Unfortunately, 70 percent of Americans either don’t know how to perform CPR or have let their former training lapse. Perhaps the most troubling aspect of this statistic is that this life-saving technique can double or even triple a cardiac arrest victim’s chances of survival when performed immediately. And since 88 percent of cardiac arrest episodes happen in the home, a loved one’s life can depend on the family’s CPR education.
Yet still so many people are unsure of what to do in the event of an emergency – perhaps it takes a real-life experience to get the point across. No one knows this better than Lauren Haller who was a junior in high school when her father got a phone call that changed their lives.
Lauren documented the experience in an article she wrote for her hometown newspaper. She recalls how her mother went into cardiac arrest while playing soccer and it was thanks to the quick actions of a few members on the opposing team that she survived the episode as they quickly sprung into action while waiting for the ambulance to arrive.
“Ninety-five percent of people who have cardiac arrests outside of a hospital and do not receive CPR within the first six minutes die.
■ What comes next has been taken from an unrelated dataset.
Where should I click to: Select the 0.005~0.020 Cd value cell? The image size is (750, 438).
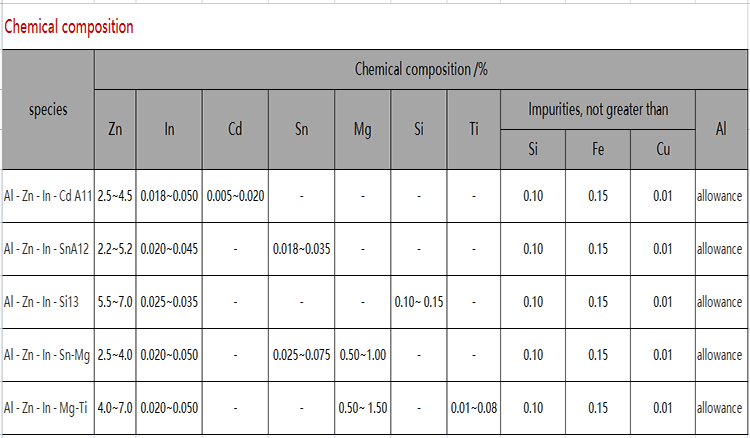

My mom is alive because of the decisive actions of the two opposing players,” Lauren wrote and credits quick CPR with saving her mother’s life. Today Lauren and her family are advocates of teaching CPR and basic first aid to everyone, since they saw first-hand how it made all the difference.
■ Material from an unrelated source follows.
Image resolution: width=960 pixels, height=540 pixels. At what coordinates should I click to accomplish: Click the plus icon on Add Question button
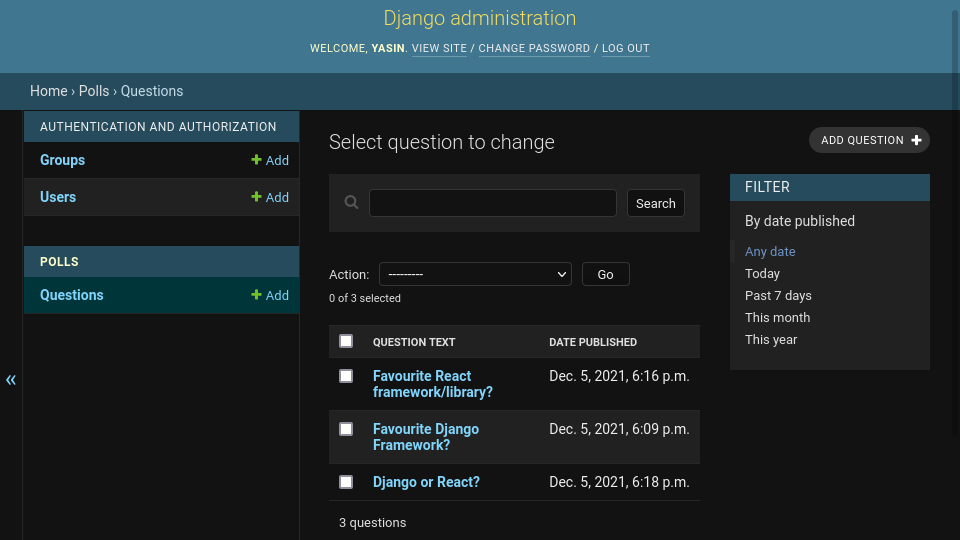tap(916, 141)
And while cardiac arrest is perhaps one of the first things people think of when it comes to a life-saving technique, understanding basic first aid can also mean the difference between serious injury and just a few scrapes.
According to the American Red Cross, there are several “must-haves” for every first aid kit and these should be located in every office, home and car. They include:
- Instant cold packs
- Alcohol or sanitizing swabs
- Sterile gauze
- Hand sanitizer
- Triangular bandages for stabilizing a limb
- Elastic and adhesive bandages
- Antibiotic ointment
- Aspirin or other pain relievers
They also recommend clear directions for CPR, mouth-to-mouth resuscitation and unblocking an airway, noting that in the event of an emergency you shouldn’t attempt to rely solely on your memory. These directions should be easy to access and clearly legible.
Another key component to performing successful first aid is devising a practiced plan of action. In the event of an emergency, adrenalin, fear and other emotions can quickly lead to panic. Reviewing a plan of action regularly both at home and the office can prevent precious seconds from slipping away.
Both basic first aid and CPR classes can be the difference between life and death. Your local Red Cross provides lists of courses and locations as well as online videos, tutorials and instruction. Don’t put off learning these life-saving techniques as the next person who requires them may just be a loved one.